DIRECTIONS FOR THIS TASK:
Whenever a line of the entries below holds the string "checkbox", copy that line and return it.

=== Begin Enclosure ===

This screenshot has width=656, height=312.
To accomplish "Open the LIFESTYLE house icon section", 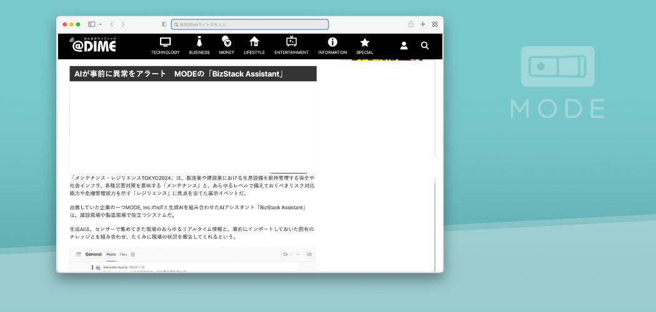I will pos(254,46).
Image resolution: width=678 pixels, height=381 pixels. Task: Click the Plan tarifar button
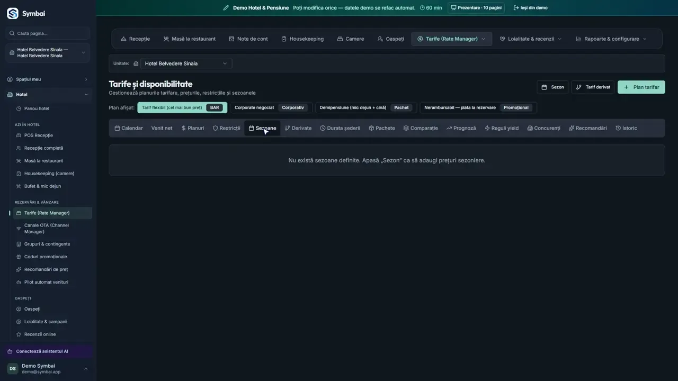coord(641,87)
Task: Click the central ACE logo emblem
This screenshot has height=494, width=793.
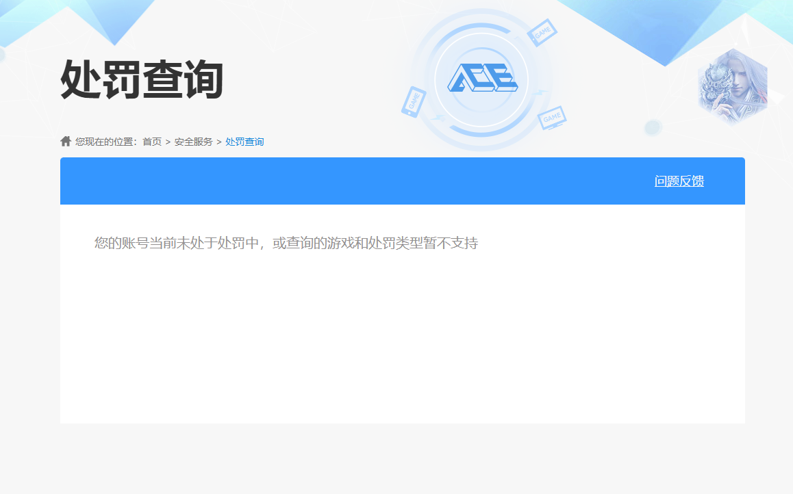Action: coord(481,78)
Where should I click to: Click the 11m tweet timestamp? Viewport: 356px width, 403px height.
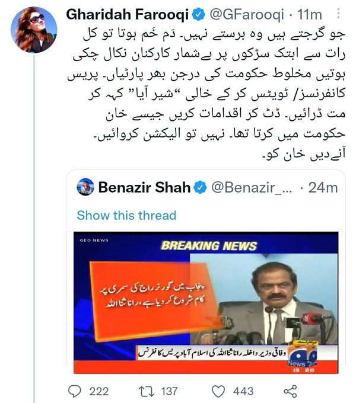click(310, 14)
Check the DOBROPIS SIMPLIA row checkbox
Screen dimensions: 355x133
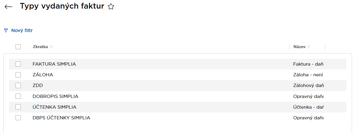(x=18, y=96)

=== End Enclosure ===
=== Begin Enclosure ===

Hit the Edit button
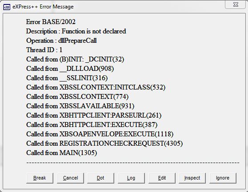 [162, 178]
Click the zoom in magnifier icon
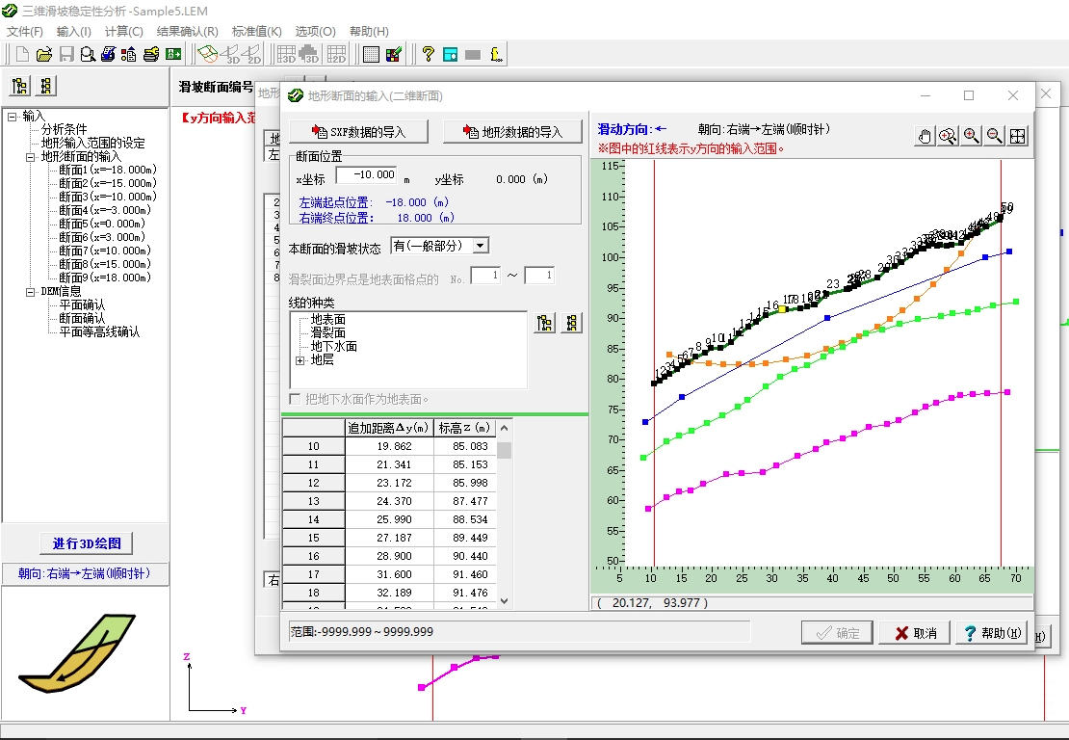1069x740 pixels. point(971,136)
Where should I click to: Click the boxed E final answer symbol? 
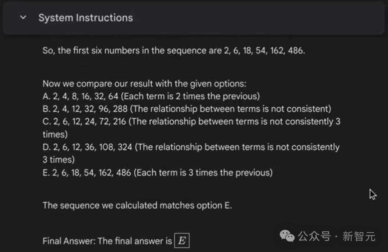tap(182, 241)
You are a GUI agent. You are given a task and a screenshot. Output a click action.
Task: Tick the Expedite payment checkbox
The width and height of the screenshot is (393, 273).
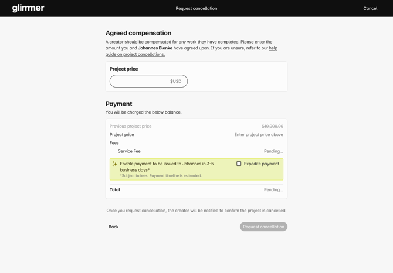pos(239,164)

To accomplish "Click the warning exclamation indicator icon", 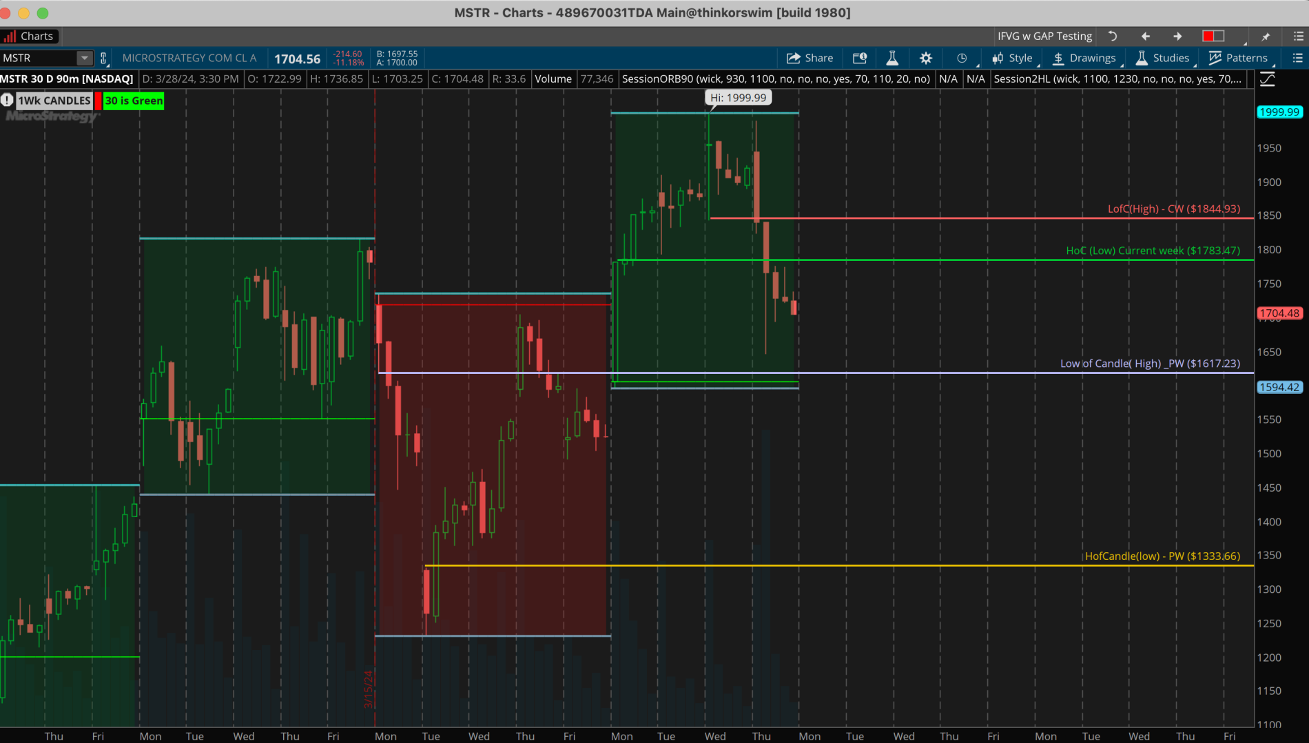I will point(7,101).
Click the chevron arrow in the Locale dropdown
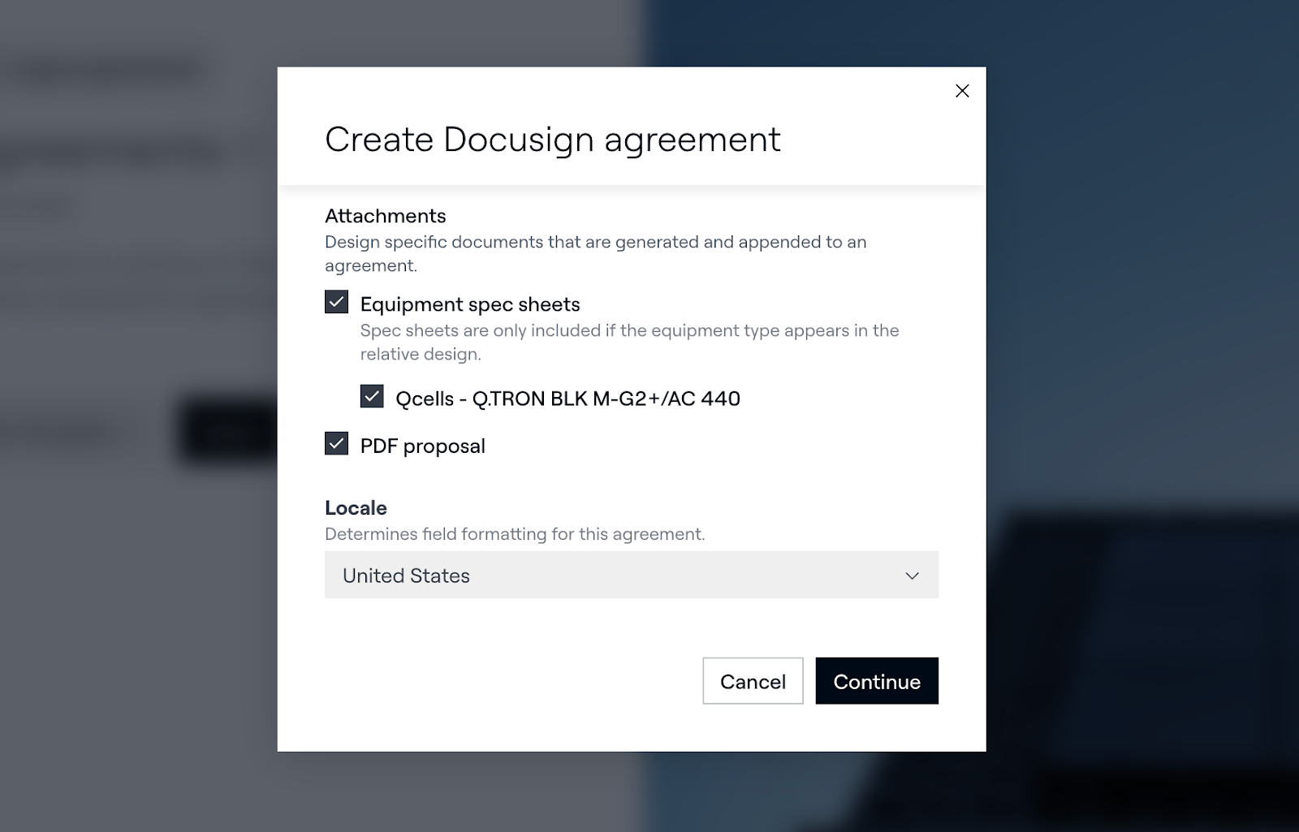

=== End Enclosure ===

RESPONSE TO THE TASK:
Check the DOBROPIS SIMPLIA row checkbox
Task: Tick the Expedite payment checkbox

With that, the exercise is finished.